## Page extract

Content starts

World breastfeeding week

I thought about what I wanted to share for world breastfeeding week, my children are older now. 10 and 6, and it still stands that I have spent half their childhood breastfeeding. This part I fondly call "learning how to mother without it".

What an initiation into feminine power, to be your child's entire nourishment. What a revelation, that your breasts aren't for ogling on the top shelf of newsagents but for FEEDING THE WORLD. When the gaslighting of it dawns on you. So angry, so happy.

I still dream of it. The few quick suckles and the long glug glug glugs and the calm that washes over you, better than any drug. Your sleepy babe wakes in the night and you draw them closer and you feel the tug tug tug as the wave falls over both of you and sends you to dreamland.

When you hear a baby cry, does the instinct to take out your breasts ever go away?

It hasn't for me.

The beautiful, grounding, limiting, expansive tethering of it. The way you measure time in feeds and you become incredibly productive in the between time. "If you want something done, ask a busy woman" so the saying goes. How to explain how your breasts fill up right before your baby cries even when you are miles apart?

Content ends

Stored dataset listing:

Content starts

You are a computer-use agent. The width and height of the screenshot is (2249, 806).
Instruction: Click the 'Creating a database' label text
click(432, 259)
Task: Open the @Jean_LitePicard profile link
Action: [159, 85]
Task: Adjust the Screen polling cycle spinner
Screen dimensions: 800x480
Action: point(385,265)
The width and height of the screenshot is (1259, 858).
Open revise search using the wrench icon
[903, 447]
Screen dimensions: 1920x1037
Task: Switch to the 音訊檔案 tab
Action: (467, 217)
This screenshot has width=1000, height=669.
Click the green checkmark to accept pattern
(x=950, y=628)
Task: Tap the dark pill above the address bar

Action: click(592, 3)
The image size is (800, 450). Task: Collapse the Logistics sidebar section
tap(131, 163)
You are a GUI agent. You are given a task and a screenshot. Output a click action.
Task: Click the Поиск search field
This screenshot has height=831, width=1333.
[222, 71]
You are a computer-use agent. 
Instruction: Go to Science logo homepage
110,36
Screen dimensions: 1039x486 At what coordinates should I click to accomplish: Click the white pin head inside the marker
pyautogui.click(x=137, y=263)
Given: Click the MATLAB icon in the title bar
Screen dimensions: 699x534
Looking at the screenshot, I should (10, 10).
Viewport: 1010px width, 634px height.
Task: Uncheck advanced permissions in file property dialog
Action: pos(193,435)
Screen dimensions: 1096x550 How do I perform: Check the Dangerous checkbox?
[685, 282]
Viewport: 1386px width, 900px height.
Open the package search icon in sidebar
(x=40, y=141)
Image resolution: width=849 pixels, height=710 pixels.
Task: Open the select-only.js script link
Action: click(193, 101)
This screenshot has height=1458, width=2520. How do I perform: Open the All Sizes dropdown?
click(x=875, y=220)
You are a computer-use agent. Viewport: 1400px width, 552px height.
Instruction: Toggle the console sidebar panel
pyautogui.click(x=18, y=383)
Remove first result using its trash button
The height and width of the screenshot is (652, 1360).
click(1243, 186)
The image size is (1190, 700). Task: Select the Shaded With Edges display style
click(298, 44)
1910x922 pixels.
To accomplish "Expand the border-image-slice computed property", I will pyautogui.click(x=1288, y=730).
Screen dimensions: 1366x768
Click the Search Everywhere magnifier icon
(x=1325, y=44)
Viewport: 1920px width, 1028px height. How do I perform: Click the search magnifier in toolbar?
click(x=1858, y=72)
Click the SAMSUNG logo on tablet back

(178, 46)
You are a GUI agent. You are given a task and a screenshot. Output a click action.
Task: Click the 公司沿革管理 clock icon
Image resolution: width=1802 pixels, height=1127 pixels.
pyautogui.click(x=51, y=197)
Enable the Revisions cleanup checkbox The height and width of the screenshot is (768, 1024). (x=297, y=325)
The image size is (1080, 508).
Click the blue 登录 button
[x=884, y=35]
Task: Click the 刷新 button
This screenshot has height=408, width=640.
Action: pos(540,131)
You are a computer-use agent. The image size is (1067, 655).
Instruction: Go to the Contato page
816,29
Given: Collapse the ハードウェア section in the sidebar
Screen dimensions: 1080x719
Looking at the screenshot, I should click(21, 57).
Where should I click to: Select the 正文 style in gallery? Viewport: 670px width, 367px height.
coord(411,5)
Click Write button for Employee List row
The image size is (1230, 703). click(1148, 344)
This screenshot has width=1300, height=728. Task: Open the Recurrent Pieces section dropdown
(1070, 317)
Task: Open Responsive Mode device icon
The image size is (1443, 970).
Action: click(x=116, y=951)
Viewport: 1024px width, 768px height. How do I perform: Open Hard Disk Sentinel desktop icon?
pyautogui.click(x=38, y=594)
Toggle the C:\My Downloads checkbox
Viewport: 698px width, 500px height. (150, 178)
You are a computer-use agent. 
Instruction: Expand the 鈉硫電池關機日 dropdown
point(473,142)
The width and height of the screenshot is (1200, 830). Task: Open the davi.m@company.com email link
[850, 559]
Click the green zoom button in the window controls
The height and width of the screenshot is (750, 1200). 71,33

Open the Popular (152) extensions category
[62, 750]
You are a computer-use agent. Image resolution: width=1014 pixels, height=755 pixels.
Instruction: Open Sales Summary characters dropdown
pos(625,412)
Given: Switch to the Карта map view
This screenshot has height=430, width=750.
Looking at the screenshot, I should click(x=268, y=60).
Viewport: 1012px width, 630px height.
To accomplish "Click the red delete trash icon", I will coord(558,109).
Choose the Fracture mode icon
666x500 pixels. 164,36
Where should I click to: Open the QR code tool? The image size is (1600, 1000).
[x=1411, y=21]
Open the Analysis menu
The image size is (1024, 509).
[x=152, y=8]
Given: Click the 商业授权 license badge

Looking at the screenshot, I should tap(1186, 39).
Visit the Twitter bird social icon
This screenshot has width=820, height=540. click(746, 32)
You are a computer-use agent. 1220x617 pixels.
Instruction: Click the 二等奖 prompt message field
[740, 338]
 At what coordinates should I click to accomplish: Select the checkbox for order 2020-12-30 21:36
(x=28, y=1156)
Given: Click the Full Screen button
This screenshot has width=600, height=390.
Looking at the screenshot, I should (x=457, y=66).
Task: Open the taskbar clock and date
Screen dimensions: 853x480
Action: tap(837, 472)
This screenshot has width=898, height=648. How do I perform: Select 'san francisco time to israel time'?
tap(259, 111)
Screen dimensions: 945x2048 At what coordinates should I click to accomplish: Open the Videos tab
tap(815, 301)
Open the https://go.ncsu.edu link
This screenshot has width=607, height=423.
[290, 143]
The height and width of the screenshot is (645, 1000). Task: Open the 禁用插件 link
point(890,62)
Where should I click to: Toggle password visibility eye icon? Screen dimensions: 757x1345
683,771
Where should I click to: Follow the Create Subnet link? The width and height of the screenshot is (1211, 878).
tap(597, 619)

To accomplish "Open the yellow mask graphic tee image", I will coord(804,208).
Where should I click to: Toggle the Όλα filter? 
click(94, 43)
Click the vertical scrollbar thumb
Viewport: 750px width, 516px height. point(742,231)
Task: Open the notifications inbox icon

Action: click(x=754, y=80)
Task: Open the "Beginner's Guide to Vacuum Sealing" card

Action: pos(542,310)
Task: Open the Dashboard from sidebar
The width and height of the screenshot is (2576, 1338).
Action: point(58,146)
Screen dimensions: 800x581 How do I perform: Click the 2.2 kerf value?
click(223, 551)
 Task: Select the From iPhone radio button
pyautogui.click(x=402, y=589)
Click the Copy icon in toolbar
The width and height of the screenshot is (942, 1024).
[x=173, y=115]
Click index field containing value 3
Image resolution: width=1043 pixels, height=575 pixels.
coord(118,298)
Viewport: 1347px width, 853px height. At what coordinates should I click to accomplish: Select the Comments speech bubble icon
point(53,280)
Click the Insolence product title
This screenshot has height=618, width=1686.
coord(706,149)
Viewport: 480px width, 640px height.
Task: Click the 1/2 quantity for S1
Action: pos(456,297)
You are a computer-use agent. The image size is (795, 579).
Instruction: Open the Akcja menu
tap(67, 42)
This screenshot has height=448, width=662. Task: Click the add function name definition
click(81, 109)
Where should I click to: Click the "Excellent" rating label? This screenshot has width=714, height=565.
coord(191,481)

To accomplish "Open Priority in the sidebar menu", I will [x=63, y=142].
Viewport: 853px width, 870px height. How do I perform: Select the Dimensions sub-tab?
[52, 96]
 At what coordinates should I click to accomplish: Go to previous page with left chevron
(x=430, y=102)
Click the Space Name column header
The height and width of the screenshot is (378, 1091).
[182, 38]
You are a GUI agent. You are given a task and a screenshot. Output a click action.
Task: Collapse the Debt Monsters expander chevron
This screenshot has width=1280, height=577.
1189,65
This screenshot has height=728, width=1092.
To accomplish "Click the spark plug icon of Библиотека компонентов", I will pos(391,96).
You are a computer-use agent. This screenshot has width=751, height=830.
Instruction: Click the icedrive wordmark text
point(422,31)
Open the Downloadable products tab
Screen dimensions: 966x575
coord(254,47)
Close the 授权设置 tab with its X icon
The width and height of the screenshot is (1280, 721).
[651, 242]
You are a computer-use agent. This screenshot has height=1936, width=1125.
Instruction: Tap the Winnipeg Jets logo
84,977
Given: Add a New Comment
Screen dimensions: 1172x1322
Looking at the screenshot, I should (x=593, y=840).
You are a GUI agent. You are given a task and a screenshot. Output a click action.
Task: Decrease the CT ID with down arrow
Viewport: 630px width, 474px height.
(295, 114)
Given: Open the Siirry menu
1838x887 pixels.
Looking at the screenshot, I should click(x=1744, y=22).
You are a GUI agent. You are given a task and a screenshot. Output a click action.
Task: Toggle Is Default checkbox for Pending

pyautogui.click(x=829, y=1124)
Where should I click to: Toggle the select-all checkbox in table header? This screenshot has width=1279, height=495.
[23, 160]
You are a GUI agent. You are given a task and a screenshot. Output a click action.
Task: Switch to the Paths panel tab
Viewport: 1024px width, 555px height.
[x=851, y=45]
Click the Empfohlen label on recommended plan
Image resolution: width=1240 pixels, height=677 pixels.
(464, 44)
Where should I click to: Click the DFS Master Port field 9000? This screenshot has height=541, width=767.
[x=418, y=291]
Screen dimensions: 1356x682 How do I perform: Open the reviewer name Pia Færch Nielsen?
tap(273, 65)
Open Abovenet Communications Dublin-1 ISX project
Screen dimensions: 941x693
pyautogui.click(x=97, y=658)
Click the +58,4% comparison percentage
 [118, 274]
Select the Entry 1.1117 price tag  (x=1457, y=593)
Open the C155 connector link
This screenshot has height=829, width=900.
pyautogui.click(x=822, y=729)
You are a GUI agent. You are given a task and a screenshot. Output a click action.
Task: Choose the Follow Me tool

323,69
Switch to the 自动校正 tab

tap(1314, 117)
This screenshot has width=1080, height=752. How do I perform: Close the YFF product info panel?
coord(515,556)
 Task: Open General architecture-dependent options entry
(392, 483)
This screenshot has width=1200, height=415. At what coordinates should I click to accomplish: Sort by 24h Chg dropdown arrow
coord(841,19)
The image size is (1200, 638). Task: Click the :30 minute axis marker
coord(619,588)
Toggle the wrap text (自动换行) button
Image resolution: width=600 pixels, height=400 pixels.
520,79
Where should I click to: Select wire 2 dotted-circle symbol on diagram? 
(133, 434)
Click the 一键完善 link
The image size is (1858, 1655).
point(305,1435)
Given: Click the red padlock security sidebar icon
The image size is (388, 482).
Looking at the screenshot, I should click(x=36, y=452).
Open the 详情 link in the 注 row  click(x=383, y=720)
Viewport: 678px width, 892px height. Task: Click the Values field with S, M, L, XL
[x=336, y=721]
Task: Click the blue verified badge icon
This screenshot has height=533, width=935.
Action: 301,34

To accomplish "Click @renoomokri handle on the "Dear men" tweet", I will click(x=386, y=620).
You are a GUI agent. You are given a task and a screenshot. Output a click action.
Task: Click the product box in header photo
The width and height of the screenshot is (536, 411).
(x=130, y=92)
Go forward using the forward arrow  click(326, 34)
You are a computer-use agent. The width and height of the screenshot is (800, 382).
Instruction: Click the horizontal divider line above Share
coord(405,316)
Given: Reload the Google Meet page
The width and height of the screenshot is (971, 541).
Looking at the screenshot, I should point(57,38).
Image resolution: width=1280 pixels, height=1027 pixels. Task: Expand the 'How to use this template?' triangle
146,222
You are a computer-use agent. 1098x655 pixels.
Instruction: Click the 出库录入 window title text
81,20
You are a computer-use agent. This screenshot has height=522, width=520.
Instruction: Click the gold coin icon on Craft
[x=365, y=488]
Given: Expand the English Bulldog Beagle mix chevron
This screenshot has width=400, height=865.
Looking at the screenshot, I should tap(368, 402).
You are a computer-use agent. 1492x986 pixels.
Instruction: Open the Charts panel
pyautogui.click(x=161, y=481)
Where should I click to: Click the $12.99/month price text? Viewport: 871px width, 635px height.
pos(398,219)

Content ends

## Task 1
According to the breastfeeding week piece, how old are the writer's children now?
## Task 2
Continue the breastfeeding week piece from its last sentence, keeping its voice.
Nothing in the listing is needed for what comes next.

## Answer space 1
They are 10 and 6.

## Answer space 2
Anytime I think maybe I can't do something, I remember I'm the woman who breastfed a tongue tied baby in a domestic violence refuge, a baby who would only feed while I was stood up. And I'm in awe of that woman.

Breastfeeding is hard because until you observe, how can you know? I nearly didn't breastfeed my son because I had no idea what I was doing. It was only when a kind midwife helped me to cup feed my sleepy baby was he roused enough to latch.

Breastfeeding is hard because the delicate interplay of hormones required are often sabotaged by the medicalisation of birth. It's hard because it's time consuming and it goes against all the modern ideas of how a baby "should" be.

I used to joke you weren't my friend unless you'd seen my breasts. Whenever I see breastfeeding I am thrilled and I want to say - I see you, I've been you. Together we have fed the world.

Sending my love out to all women who were sabotaged and carry their breastfeeding grief.